-------- SUPPLIED DATA

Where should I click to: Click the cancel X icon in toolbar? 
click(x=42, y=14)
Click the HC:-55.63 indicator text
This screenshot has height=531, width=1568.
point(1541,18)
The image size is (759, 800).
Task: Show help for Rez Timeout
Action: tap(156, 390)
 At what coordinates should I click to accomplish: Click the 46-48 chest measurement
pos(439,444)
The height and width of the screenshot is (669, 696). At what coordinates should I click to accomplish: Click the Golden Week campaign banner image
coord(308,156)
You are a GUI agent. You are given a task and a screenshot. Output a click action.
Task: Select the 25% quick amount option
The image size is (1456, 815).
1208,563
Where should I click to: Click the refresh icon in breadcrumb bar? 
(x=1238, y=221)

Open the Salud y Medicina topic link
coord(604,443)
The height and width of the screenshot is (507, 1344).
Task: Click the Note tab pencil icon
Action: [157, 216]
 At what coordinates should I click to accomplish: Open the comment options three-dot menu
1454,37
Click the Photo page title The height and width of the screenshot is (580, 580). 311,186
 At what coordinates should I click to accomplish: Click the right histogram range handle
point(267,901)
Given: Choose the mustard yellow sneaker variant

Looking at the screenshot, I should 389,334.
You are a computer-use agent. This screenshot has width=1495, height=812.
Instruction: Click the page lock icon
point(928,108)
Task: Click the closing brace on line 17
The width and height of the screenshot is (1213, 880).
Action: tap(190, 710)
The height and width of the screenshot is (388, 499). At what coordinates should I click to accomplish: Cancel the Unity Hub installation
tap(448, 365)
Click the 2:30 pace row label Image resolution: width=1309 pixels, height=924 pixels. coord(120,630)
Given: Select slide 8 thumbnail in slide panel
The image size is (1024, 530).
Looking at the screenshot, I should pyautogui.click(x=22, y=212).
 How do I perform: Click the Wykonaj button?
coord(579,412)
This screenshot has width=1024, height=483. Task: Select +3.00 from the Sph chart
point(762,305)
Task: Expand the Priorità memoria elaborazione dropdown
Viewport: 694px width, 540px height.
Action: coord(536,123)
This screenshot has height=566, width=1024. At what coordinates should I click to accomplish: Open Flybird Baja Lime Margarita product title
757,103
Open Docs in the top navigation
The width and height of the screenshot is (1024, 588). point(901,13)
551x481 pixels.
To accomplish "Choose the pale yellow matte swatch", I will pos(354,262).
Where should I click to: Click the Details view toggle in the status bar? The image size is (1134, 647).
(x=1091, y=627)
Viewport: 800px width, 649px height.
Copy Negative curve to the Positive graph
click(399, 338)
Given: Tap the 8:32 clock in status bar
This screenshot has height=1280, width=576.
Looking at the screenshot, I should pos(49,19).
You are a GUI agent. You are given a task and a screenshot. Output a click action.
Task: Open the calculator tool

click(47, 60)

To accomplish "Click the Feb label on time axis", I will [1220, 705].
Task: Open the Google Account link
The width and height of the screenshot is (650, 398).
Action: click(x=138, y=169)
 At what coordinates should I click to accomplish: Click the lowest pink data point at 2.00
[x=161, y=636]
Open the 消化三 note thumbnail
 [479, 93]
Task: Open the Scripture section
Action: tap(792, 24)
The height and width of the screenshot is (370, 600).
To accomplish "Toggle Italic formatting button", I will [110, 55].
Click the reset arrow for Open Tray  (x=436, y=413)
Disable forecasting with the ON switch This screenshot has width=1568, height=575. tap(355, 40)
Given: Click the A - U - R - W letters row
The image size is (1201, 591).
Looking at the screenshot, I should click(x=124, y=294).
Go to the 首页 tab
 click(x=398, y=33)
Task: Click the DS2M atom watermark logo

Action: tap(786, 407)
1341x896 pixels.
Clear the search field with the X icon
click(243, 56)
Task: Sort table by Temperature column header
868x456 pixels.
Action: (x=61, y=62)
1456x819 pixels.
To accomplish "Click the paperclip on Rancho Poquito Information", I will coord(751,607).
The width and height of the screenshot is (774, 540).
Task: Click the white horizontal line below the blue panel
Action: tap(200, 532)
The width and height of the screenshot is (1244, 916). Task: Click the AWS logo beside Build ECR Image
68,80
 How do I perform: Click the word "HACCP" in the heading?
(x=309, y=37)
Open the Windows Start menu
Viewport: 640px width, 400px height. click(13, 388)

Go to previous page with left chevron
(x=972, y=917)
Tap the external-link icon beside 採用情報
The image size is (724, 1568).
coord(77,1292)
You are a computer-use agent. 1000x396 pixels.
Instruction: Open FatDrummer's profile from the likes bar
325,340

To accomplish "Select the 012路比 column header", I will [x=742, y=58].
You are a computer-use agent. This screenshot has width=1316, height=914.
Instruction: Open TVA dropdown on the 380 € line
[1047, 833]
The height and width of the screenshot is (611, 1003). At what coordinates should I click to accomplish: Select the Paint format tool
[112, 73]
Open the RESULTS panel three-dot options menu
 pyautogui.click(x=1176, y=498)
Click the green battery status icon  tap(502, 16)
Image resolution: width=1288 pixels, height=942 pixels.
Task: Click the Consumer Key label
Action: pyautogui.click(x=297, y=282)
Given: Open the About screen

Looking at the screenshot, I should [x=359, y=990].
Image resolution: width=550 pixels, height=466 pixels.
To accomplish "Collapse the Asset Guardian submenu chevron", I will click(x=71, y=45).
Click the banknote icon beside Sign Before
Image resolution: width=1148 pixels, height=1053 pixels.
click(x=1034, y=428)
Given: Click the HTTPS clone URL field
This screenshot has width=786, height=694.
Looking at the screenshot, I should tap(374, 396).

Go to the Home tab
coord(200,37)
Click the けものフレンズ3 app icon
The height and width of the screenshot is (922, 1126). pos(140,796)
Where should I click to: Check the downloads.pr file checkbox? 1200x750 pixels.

----------------

> **WRITTEN EXERCISE**
Rewrite all of the rows above, replacing "Where should I click to" with "Where do I click to" everywhere it occurs and keeping everything else the same.

> **ANSWER TO THE TASK**
Where do I click to: Click the cancel X icon in toolbar? 
click(x=42, y=14)
Click the HC:-55.63 indicator text
This screenshot has height=531, width=1568.
point(1541,18)
The image size is (759, 800).
Task: Show help for Rez Timeout
Action: tap(156, 390)
 At what coordinates should I click to accomplish: Click the 46-48 chest measurement
pos(439,444)
The height and width of the screenshot is (669, 696). At what coordinates should I click to accomplish: Click the Golden Week campaign banner image
coord(308,156)
You are a GUI agent. You are given a task and a screenshot. Output a click action.
Task: Select the 25% quick amount option
The image size is (1456, 815).
1208,563
Where do I click to: Click the refresh icon in breadcrumb bar? 
(x=1238, y=221)

Open the Salud y Medicina topic link
coord(604,443)
The height and width of the screenshot is (507, 1344).
Task: Click the Note tab pencil icon
Action: [157, 216]
 At what coordinates should I click to accomplish: Open the comment options three-dot menu
1454,37
Click the Photo page title The height and width of the screenshot is (580, 580). 311,186
 At what coordinates should I click to accomplish: Click the right histogram range handle
point(267,901)
Given: Choose the mustard yellow sneaker variant

Looking at the screenshot, I should 389,334.
You are a computer-use agent. This screenshot has width=1495, height=812.
Instruction: Click the page lock icon
point(928,108)
Task: Click the closing brace on line 17
The width and height of the screenshot is (1213, 880).
Action: tap(190, 710)
The height and width of the screenshot is (388, 499). At what coordinates should I click to accomplish: Cancel the Unity Hub installation
tap(448, 365)
Click the 2:30 pace row label Image resolution: width=1309 pixels, height=924 pixels. coord(120,630)
Given: Select slide 8 thumbnail in slide panel
The image size is (1024, 530).
Looking at the screenshot, I should pyautogui.click(x=22, y=212).
 How do I perform: Click the Wykonaj button?
coord(579,412)
This screenshot has width=1024, height=483. Task: Select +3.00 from the Sph chart
point(762,305)
Task: Expand the Priorità memoria elaborazione dropdown
Viewport: 694px width, 540px height.
Action: coord(536,123)
This screenshot has height=566, width=1024. At what coordinates should I click to accomplish: Open Flybird Baja Lime Margarita product title
757,103
Open Docs in the top navigation
The width and height of the screenshot is (1024, 588). point(901,13)
551x481 pixels.
To accomplish "Choose the pale yellow matte swatch", I will pos(354,262).
Where do I click to: Click the Details view toggle in the status bar? The image size is (1134, 647).
(x=1091, y=627)
Viewport: 800px width, 649px height.
Copy Negative curve to the Positive graph
click(399, 338)
Given: Tap the 8:32 clock in status bar
This screenshot has height=1280, width=576.
Looking at the screenshot, I should pos(49,19).
You are a GUI agent. You are given a task and a screenshot. Output a click action.
Task: Open the calculator tool

click(47, 60)

To accomplish "Click the Feb label on time axis", I will [1220, 705].
Task: Open the Google Account link
The width and height of the screenshot is (650, 398).
Action: click(x=138, y=169)
 At what coordinates should I click to accomplish: Click the lowest pink data point at 2.00
[x=161, y=636]
Open the 消化三 note thumbnail
 [479, 93]
Task: Open the Scripture section
Action: tap(792, 24)
The height and width of the screenshot is (370, 600).
To accomplish "Toggle Italic formatting button", I will [110, 55].
Click the reset arrow for Open Tray  (x=436, y=413)
Disable forecasting with the ON switch This screenshot has width=1568, height=575. tap(355, 40)
Given: Click the A - U - R - W letters row
The image size is (1201, 591).
Looking at the screenshot, I should click(x=124, y=294).
Go to the 首页 tab
 click(x=398, y=33)
Task: Click the DS2M atom watermark logo

Action: tap(786, 407)
1341x896 pixels.
Clear the search field with the X icon
click(243, 56)
Task: Sort table by Temperature column header
868x456 pixels.
Action: (x=61, y=62)
1456x819 pixels.
To accomplish "Click the paperclip on Rancho Poquito Information", I will coord(751,607).
The width and height of the screenshot is (774, 540).
Task: Click the white horizontal line below the blue panel
Action: tap(200, 532)
The width and height of the screenshot is (1244, 916). Task: Click the AWS logo beside Build ECR Image
68,80
 How do I perform: Click the word "HACCP" in the heading?
(x=309, y=37)
Open the Windows Start menu
Viewport: 640px width, 400px height. click(13, 388)

Go to previous page with left chevron
(x=972, y=917)
Tap the external-link icon beside 採用情報
The image size is (724, 1568).
coord(77,1292)
You are a computer-use agent. 1000x396 pixels.
Instruction: Open FatDrummer's profile from the likes bar
325,340

To accomplish "Select the 012路比 column header", I will [x=742, y=58].
You are a computer-use agent. This screenshot has width=1316, height=914.
Instruction: Open TVA dropdown on the 380 € line
[1047, 833]
The height and width of the screenshot is (611, 1003). At what coordinates should I click to accomplish: Select the Paint format tool
[112, 73]
Open the RESULTS panel three-dot options menu
 pyautogui.click(x=1176, y=498)
Click the green battery status icon  tap(502, 16)
Image resolution: width=1288 pixels, height=942 pixels.
Task: Click the Consumer Key label
Action: pyautogui.click(x=297, y=282)
Given: Open the About screen

Looking at the screenshot, I should [x=359, y=990].
Image resolution: width=550 pixels, height=466 pixels.
To accomplish "Collapse the Asset Guardian submenu chevron", I will click(x=71, y=45).
Click the banknote icon beside Sign Before
Image resolution: width=1148 pixels, height=1053 pixels.
click(x=1034, y=428)
Given: Click the HTTPS clone URL field
This screenshot has width=786, height=694.
Looking at the screenshot, I should tap(374, 396).

Go to the Home tab
coord(200,37)
Click the けものフレンズ3 app icon
The height and width of the screenshot is (922, 1126). pos(140,796)
Where do I click to: Check the downloads.pr file checkbox? 1200x750 pixels.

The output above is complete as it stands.